Cette dérive moraliste, qui rend le christianisme plus rationnel et moins mystique, est soulignée par la plupart des commentateurs de notre passage. A la charnière des parties théorique (ch. 1-11) et pratique (ch. 12-16) de l’épître aux Romains, ce risque se manifeste notamment par le choix des verbes pour traduire en français le verbe paracaleo dans les différentes versions de la Bible.

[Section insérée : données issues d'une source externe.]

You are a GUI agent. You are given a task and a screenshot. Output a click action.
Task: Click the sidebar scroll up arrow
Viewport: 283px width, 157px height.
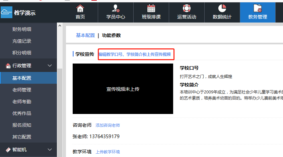60,26
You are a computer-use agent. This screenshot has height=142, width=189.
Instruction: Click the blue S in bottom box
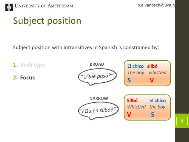[153, 115]
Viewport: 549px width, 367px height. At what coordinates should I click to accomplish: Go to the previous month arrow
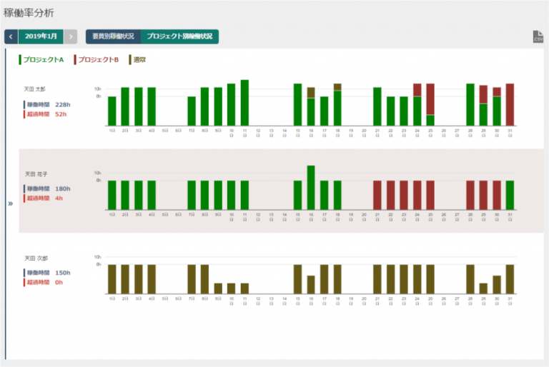point(11,36)
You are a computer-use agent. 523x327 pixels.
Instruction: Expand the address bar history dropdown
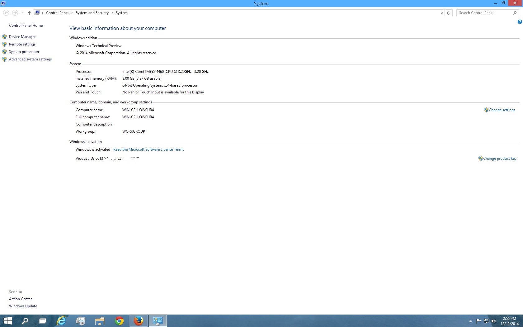point(442,13)
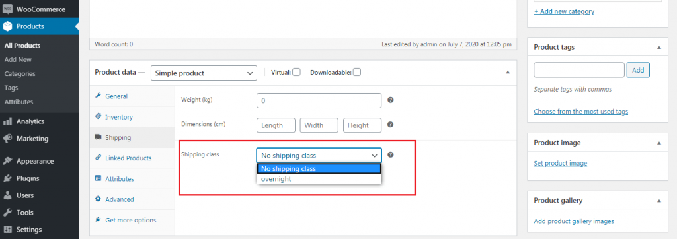The image size is (677, 239).
Task: Click the Analytics bar chart icon
Action: 7,121
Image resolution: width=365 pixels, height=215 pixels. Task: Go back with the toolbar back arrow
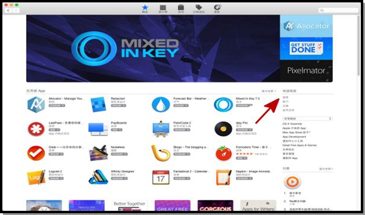pos(8,11)
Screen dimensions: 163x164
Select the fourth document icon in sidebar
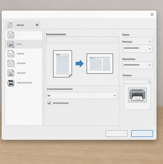click(11, 63)
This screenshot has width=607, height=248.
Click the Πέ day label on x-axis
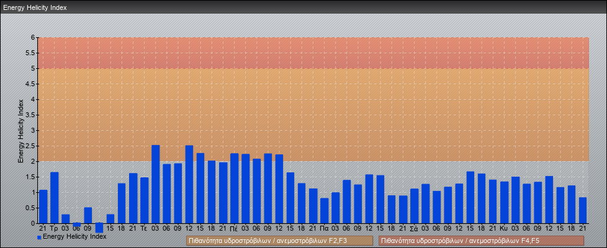click(234, 228)
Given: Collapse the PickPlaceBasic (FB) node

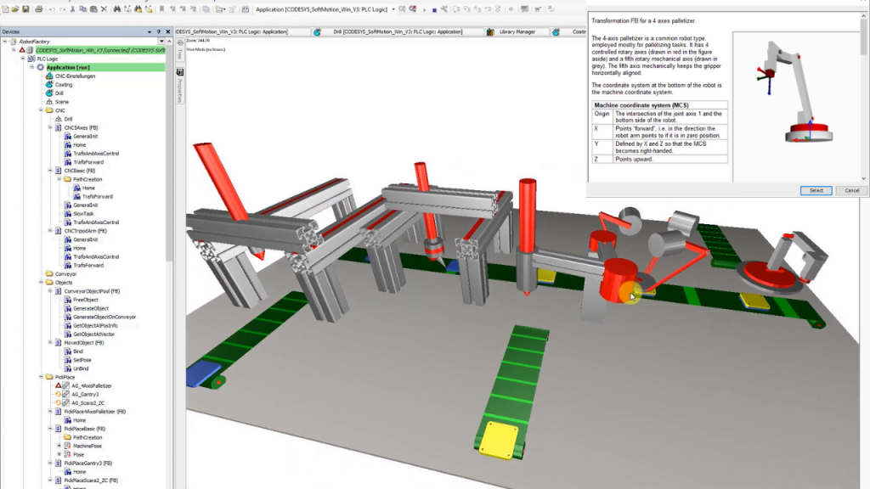Looking at the screenshot, I should (x=49, y=429).
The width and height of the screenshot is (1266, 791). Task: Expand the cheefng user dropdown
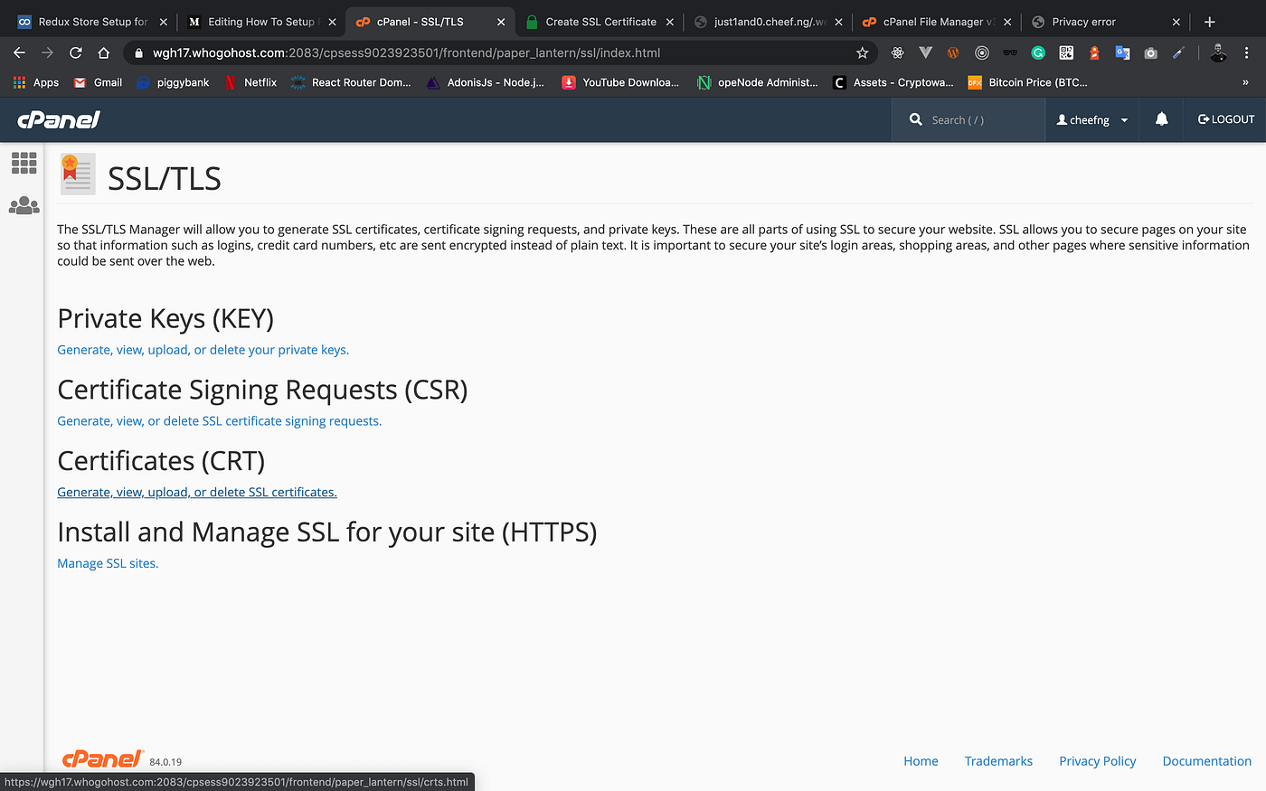pyautogui.click(x=1092, y=119)
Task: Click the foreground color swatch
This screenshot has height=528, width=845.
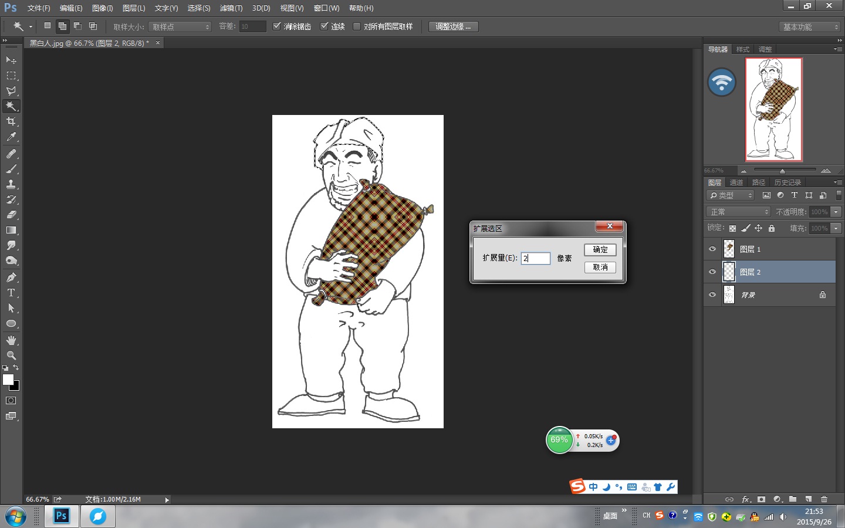Action: 8,380
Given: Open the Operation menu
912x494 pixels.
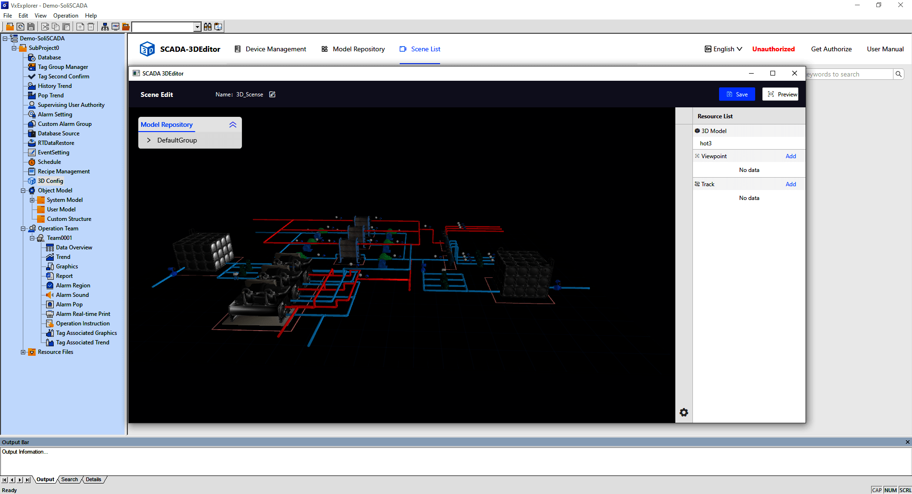Looking at the screenshot, I should tap(66, 16).

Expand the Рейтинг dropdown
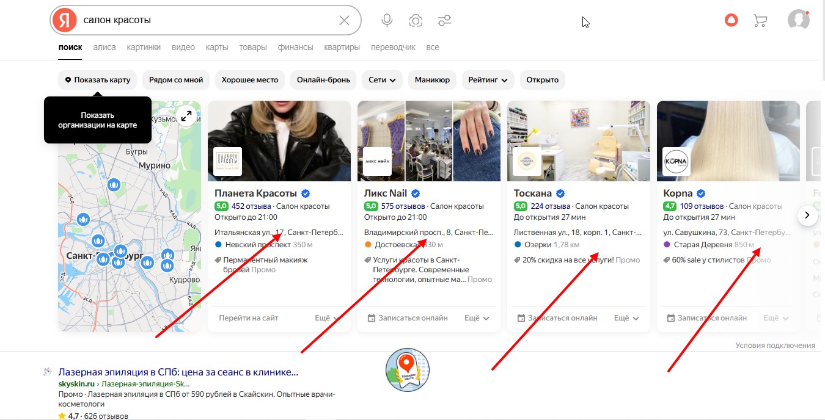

Dans plusieurs versions actuelles de la Bible, dont la TOB (Traduction Œcuménique de la Bible) que j’utilise habituellement, le grec est traduit par « j’exhorte ». Déjà Karl Barth (1886-1968) soulignait que « Le terme grec qui signifie exhorter est plus riche que ne l’exprime le français. Il signifie en même temps consoler. Paul console les chrétiens dans leur vie temporelle au sein du monde, en les exhortant, c’est-à-dire en les fortifiant dans la foi » (Petit commentaire de l’Epître aux Romains, 1940-41, p.140). Cette remarque est de la plus haute importance, car elle modifie complètement le sens de la seconde partie de l’épître : L’« exhortation » de Paul n’est pas une exigence oppressante de règles éthiques à respecter parce que Dieu s’est sacrifié pour nous, mais elle est une consolation fortifiante que procure l’agir du croyant selon la volonté de Dieu. Dans ce sens, la Bible d’étude Thompson 21 traduit notre passage par « Je vous encourage donc, frères et sœurs, … » (2017, p.1537, notons que la traduction ajoute les sœurs), et celle du Semeur 2015 par « Je vous recommande donc… » (p.1863), expressions moins rigides que « Je vous exhorte », qui peut sous-entendre que le croyant n’en fait pas assez et qu’il faut le lui rappeler.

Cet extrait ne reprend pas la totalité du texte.